Nel giro di pochissimo tempo tutti noi, volenti o nolenti, siamo passati da essere dei semplici ricettori di messaggi, un pubblico quindi per lo più passivo, ad essere in tutto e per tutto una sorta di “media maker”, attivi nella produzione di video, fotografie, articoli avvalendoci per questo dell’imperante forza digital e degli strumenti che la stessa mette a disposizione.
Si può dire perciò che sia avvenuta una sorta di democratizzazione dei media che, se da un lato porta tutti coloro che lo desiderano a poter in un qualche modo comunicare, dall’altro va senza dubbio ad intaccare figure professionali specifiche che fanno della parola un lavoro e che risultano per questo sminuite o oscurate da tutti questi comunicatori improvvisati.

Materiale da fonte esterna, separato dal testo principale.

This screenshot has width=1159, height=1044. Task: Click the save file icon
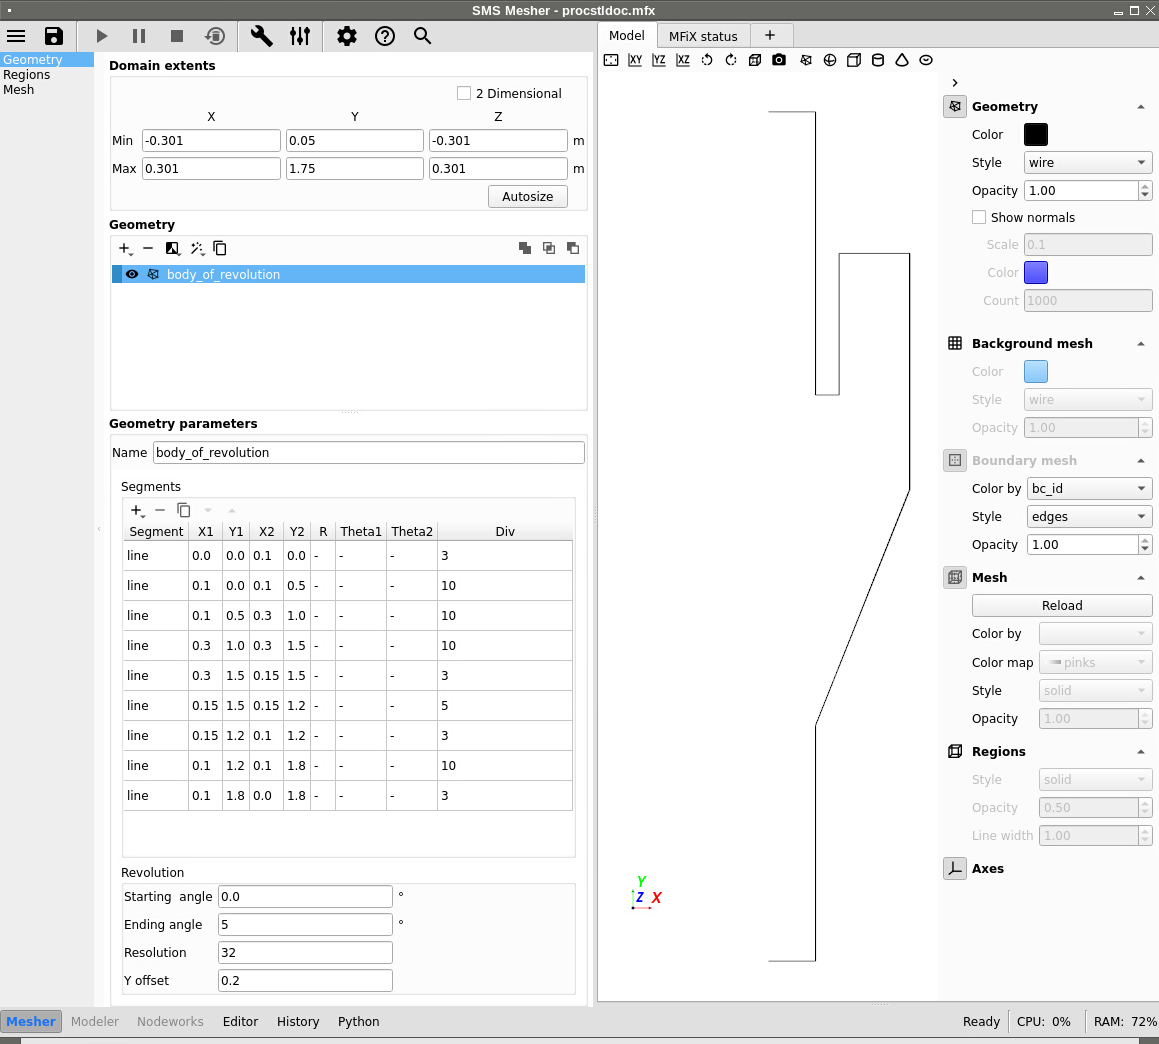(x=54, y=36)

La ricaduta globale del fenomeno può essere considerata per certi versi una sorta di apertura verso il nuovo ma al contempo fa vedere tutti i limiti e i rischi della stessa.
Non ultima la sorta di alienazione che talvolta i social media e gli strumenti di comunicazione di massa possono produrre andando a creare un’affettività desertificata, dove nessuno può dirsi solo ma tutti noi in un qualche modo sentiamo e teniamo di
esserlo. Questo, di conseguenza, porta a una continua forma di accettazione ricercata attraverso i “like” sugli elementi condivisi e a una legittimità della propria esistenza nella misura in cui ci sentiamo riconosciuti e apprezzati dagli altri.
Il rischio è quindi un continuo potenziamento della propria identità digitale mortificando quella più reale e concreta, rischio da tenere sicuramente il più possibile arginato.